Metadata Level Creation Performance Question

ssime · November 8, 2019, 4:53pm

I am working with a PDF data file which contains about 65000 records.
I have created and sorted the metadata document level without issues.
Now I need to Group the metadata when the City field value changes.

The metadata Goup Level creation takes over an hour to complete and the Workflow memory rises to about 1.6GB.
Then follwoing that, there is a Metadata Field Management task which is required to add the City field at the Group Level.
In the Metadata Fields management tasks there is also a requirement to add a field at the Group level which is the SUM of another field at each document level within each group. This part works fine.

This steps also takes over an hour to complete and keep memory usage at about 1.6GB. So I am worried the process will fall over in production when running with much greater amount of records. Unfortunately, I can’t split the data as it needs to be sorted grouped and then barccoded for the inserter.

Are there any ways to optimise the Metadata Group creation whilst allowing me to add and sum the required fields?

I am told a metadata API exists which might speed things up but quite frankly I have no experience with the API.

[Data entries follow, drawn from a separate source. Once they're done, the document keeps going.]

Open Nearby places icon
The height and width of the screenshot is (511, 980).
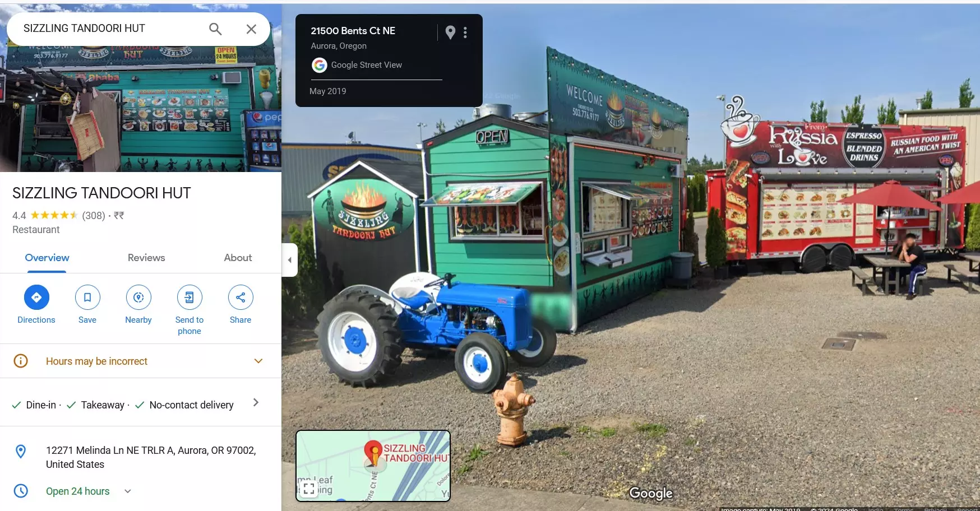click(x=138, y=298)
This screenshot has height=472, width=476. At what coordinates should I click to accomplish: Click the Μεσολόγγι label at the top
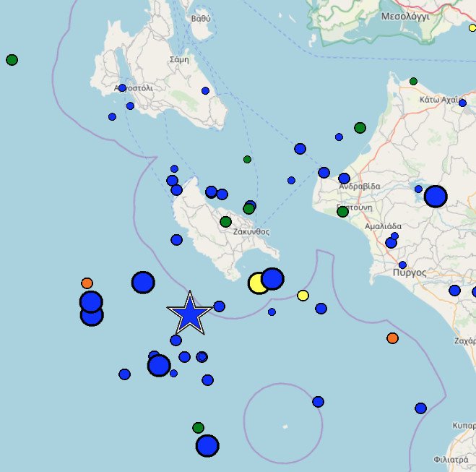pos(404,16)
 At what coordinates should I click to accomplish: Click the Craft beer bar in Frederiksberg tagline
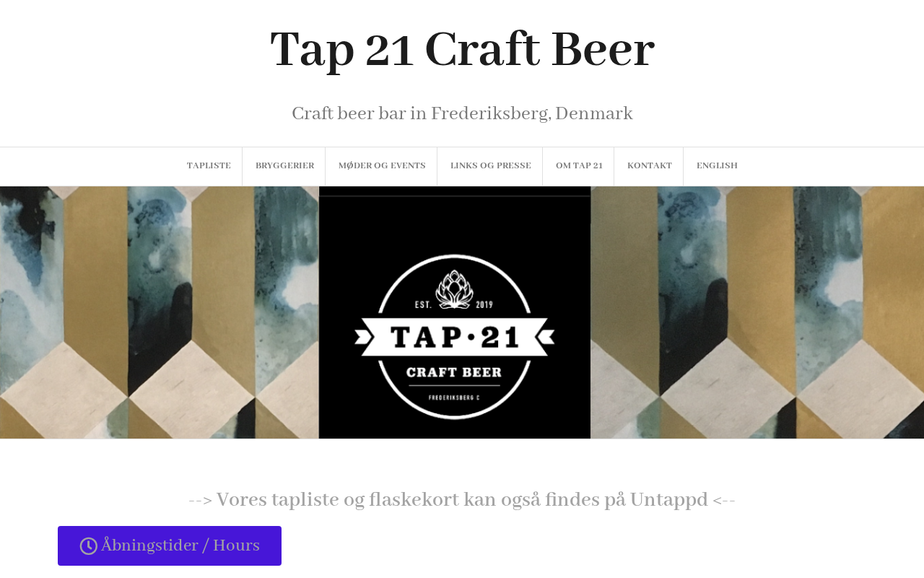tap(462, 114)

Perhaps if someone knows of an existing example script which groups metadata when a Field Value Changes, I could use it as a starting point?

Thank you.

Phil · November 8, 2019, 7:35pm

Wouldn’t it be simpler (and much more efficient) to use a Job Preset and do all of that in the Job Creation task instead? You wouldn’t have to mess around with the metadata (actually, you’d probably no longer need the metadata at all).

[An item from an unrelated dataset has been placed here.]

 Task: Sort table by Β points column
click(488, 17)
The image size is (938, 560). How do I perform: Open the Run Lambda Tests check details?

ssime · November 8, 2019, 10:54pm

Can I use job presets without a Connect template?
I think that would be a tremendous feature but there seems to be a disconnect between the workflow and job preset metadata as I have noticed.

I am not currently adding content to the PDFs In Connect, so I don’t need a datamapper nor a template.
I’m just sorting, grouping by city. I also need to create a bdf file from the sorted PDF which is essentially a text file containing some information on each record such as Customer Number, sheet count per group, page count per document and total spend per City or group. The bdf file is required for our barcoding application.

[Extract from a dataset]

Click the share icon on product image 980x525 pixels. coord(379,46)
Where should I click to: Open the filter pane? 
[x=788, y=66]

The sorted PDF will then be fed to an external application for barcoding as it’s capable of applying a data matrix to 25000 pages per min.

The average job file is about 300 000 pages. The all- in-one in Connect also takes significantly longer, raises memory errors even though my system has 24GB ram and I have given the weaver engine 10GB and 2Gb to each of the 4 merge engines.

The workflow metadata seems more stable and uses less memory but it is just very slow. I would like to script the metadata group creation if I can find out how to use the metadata api.

ssime · November 10, 2019, 12:40am

I used a Connect datamapper, template and job preset as suggested but I am having an issue grouping the job by the total weight for each city.

I need to further group all cities whose individual weight is under 10kg so that if city A weght is 8kg, city B weight is 6kg and city V weight is 3kg, they are all combined into one batch.
If the total weight of a city invoices is greater than 10kg, this city invoices need to be output as a batch of its own.

It’s possible to group by page count or sheet count only in a job preset, but there is no way to sum the values of a field such as the individual weight of each invoice and then use this sum to create different groups (under 10kg, between 10-20kg and over 20 kg)

I recall this was the main reason I opted using the workflow metadata only.
So how can I optimise the metadata fields management task in Workflow? I think this is mainly where the bottleneck occurs.

ssime · November 10, 2019, 1:52pm

I found the documentation for the planetpress metadata api. This has enabled me to makse some progress. I replaced the metadata fields management by a script and this task went from taking 1h28min to 0.028seconds!!! It looks like the metadata fields management unnecessarily loops through all the records when I only needed to add fields to the first group with my condition. There is no way break out of the loop within the plugin and I think it’s a missing feature.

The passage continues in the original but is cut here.